Lihat saja bagaimana para remaja dengan mudah terjebak dalam situasi yang memprihatinkan karena pergaulan di media sosial yang tidak terkontrol. Atau anak-anak yang menjadi korban pelecehan seksual dari orang dewasa yang ada di sekitarnya, dan makin meningkatnya kasus-kasus kriminal yang melibatkan anak-anak dan remaja sebagai pelakunya. Semua ini adalah sebagian kecil dari dampak buruk kehidupan masyarakat di era kekinian yang semakin permisif.

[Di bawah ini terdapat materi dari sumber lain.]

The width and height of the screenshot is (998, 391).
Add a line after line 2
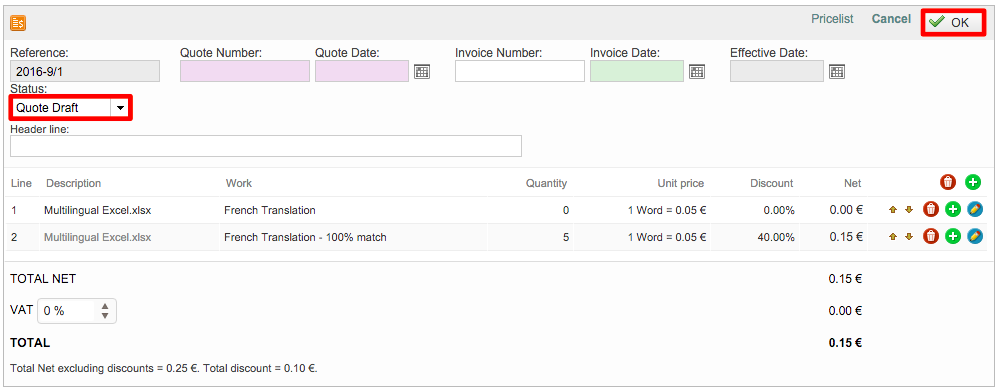pos(952,236)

Di sinilah keluarga seharusnya memainkan perannya dengan baik.

Peran Keluarga dalam Pendidikan Karakter Anak

Sesuai artinya, keluarga adalah unit masyarakat terkecil yang terdiri atas kepala keluarga dan beberapa orang yang terkumpul dan tinggal dalam satu tempat dalam keadaan saling ketergantungan, maka sudah barang tentu keluarga memiliki tanggung jawab paling besar dalam mendampingi dan membentuk karakter anak-anak di dalamnya. Dalam hal ini ayah dan ibu sebagai pendidik utama.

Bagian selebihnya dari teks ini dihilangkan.